═════ Listed entries ═════

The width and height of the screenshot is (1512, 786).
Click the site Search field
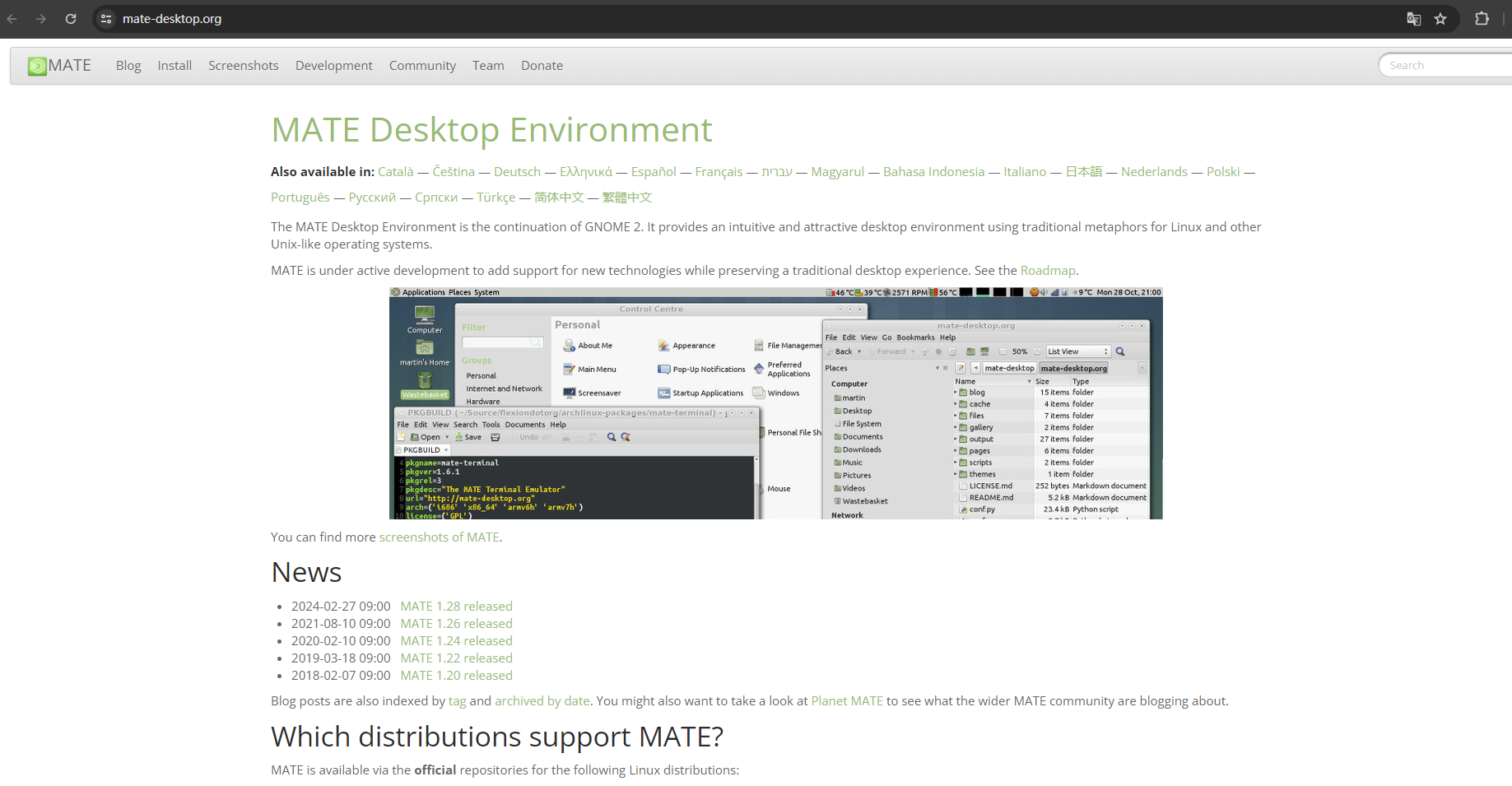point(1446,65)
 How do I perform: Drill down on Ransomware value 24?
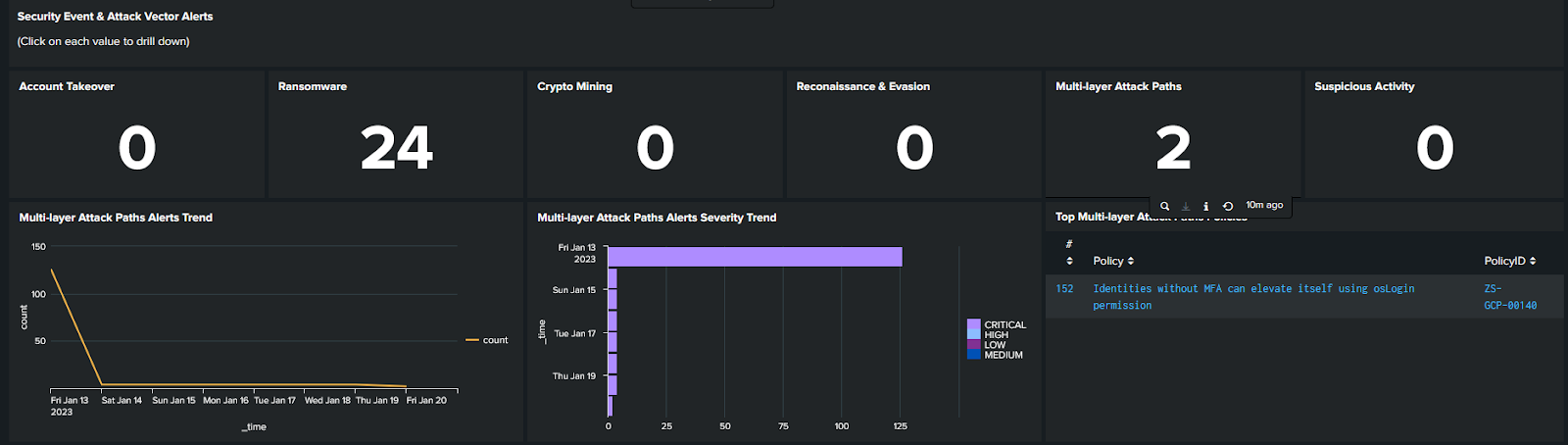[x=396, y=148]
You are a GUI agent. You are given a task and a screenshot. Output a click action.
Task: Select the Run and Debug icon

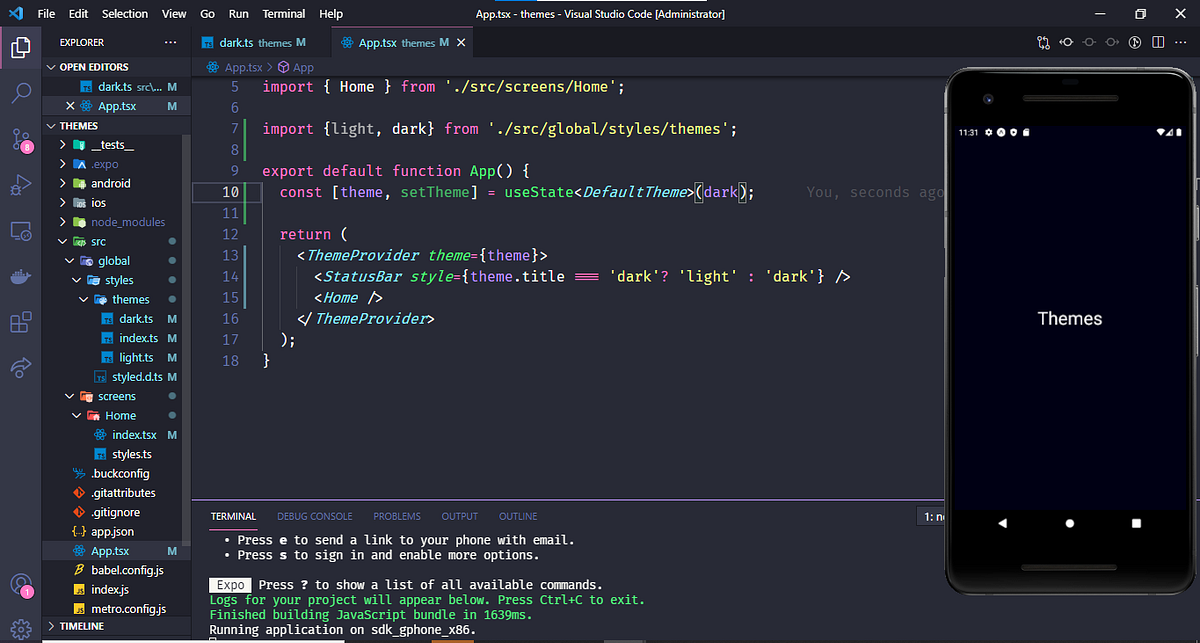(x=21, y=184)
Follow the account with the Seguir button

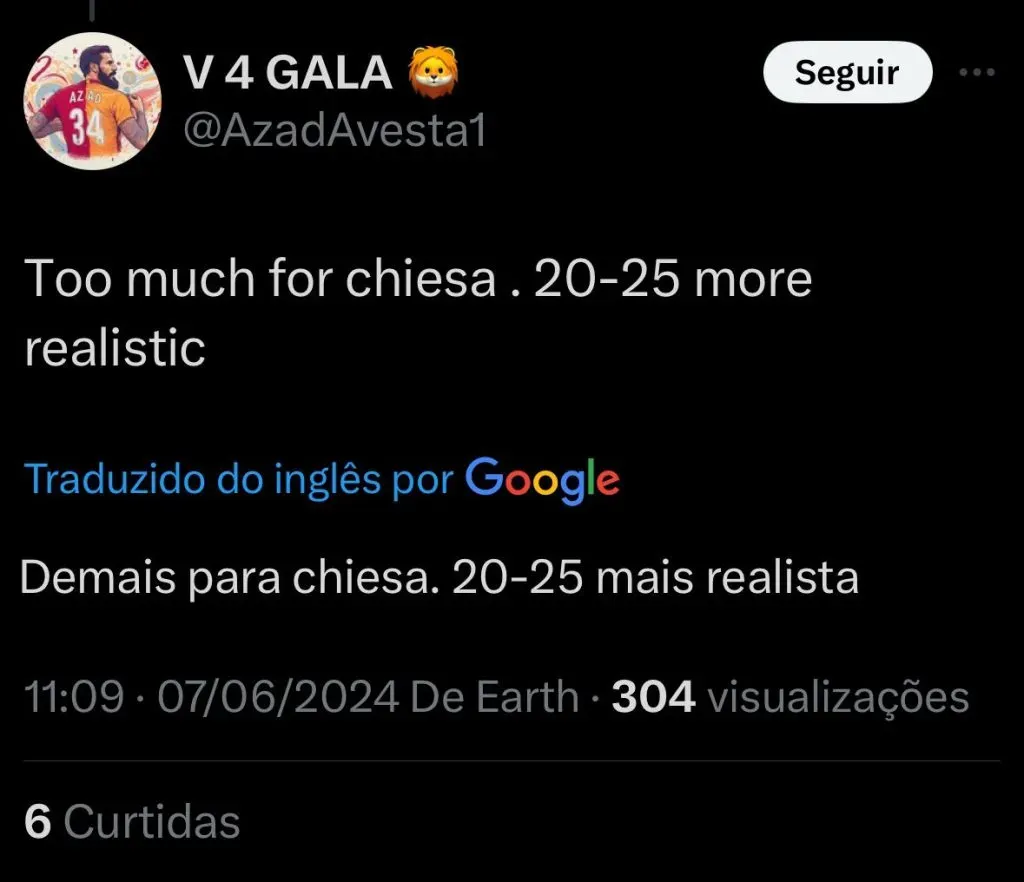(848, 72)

═════
═════ Listed entries ═════

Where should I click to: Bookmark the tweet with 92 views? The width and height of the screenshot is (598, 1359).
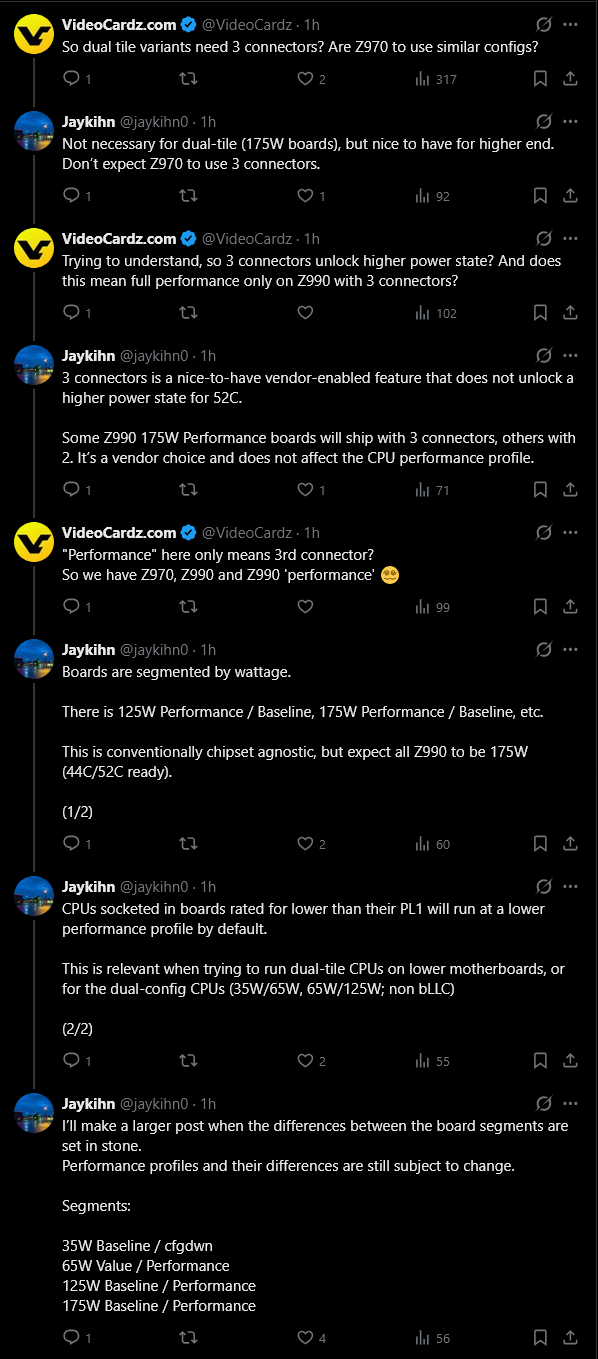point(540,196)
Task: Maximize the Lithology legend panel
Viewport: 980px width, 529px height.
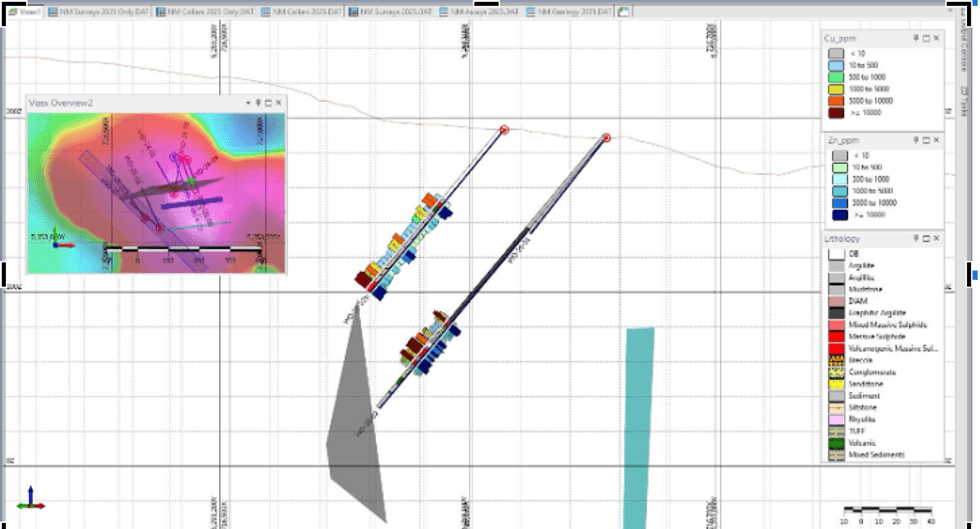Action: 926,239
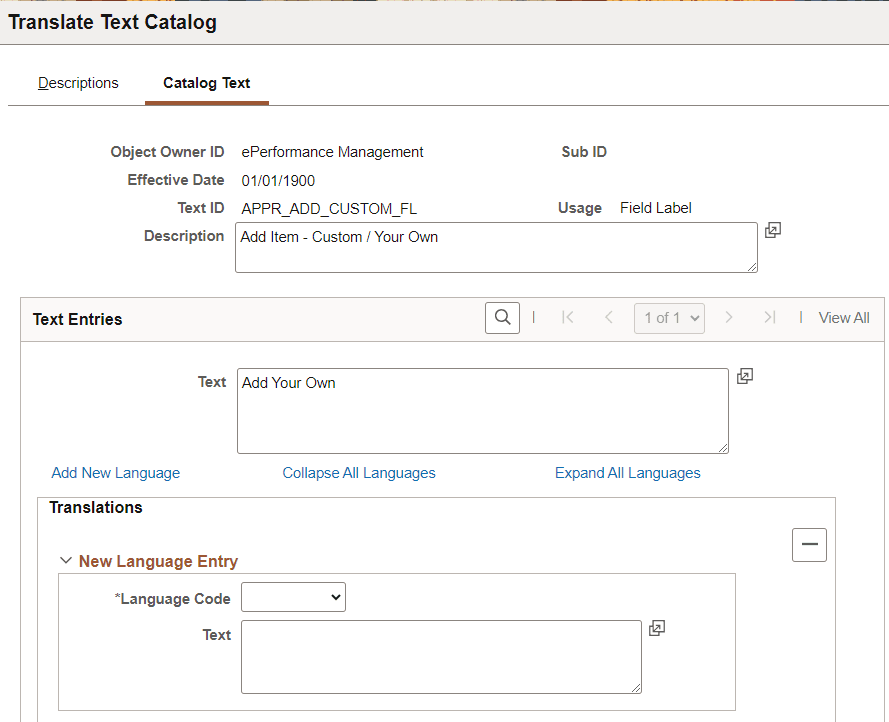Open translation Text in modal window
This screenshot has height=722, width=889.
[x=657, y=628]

═════
═════ Listed entries ═════

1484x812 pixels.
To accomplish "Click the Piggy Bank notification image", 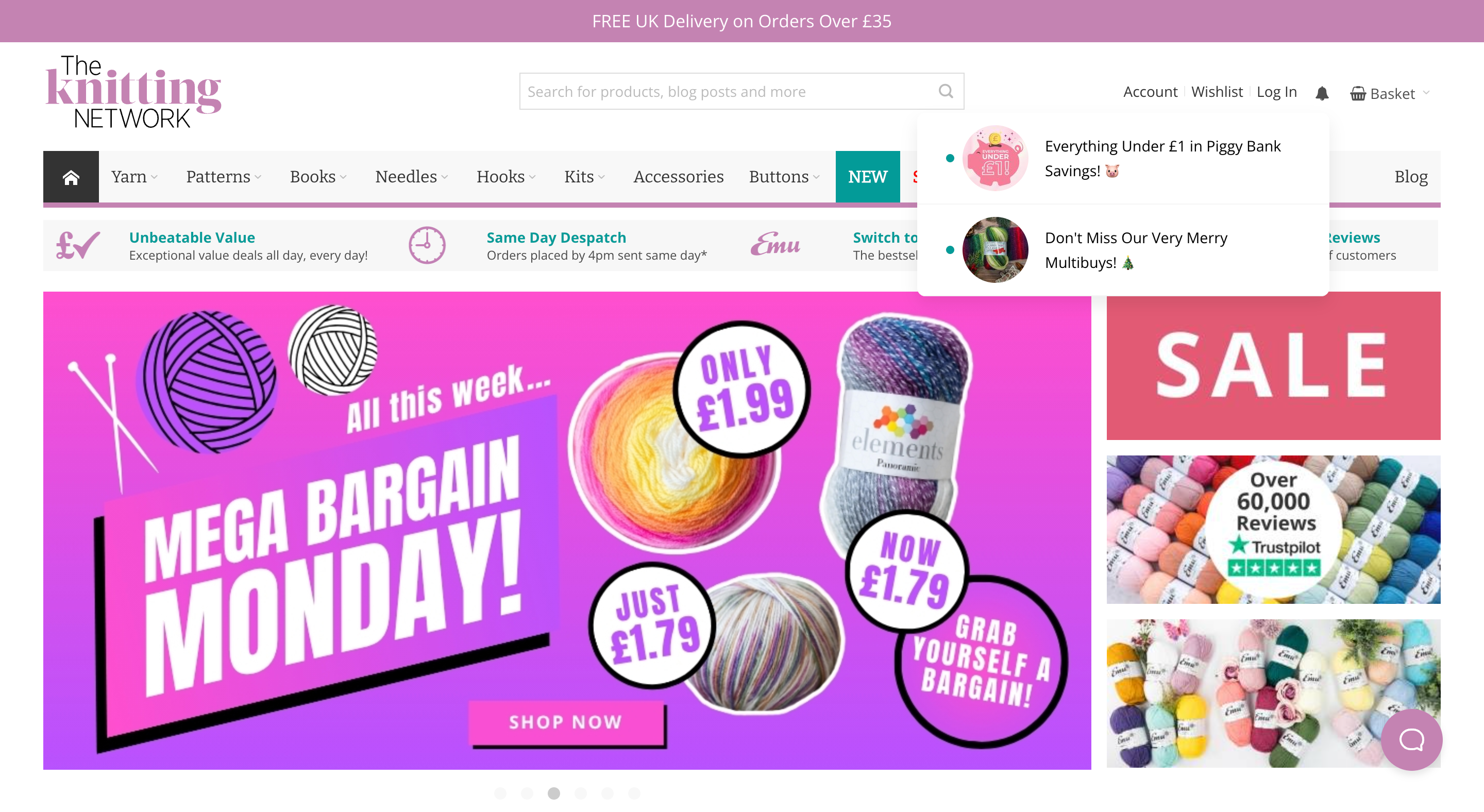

═════

• **Work order**:
From the records above, output only the lines starting at the one containing "1484x812 pixels." and ending at the one containing "the Piggy Bank", word for word. Pictures stay out.

• **Response**:
1484x812 pixels.
To accomplish "Click the Piggy Bank notification image", 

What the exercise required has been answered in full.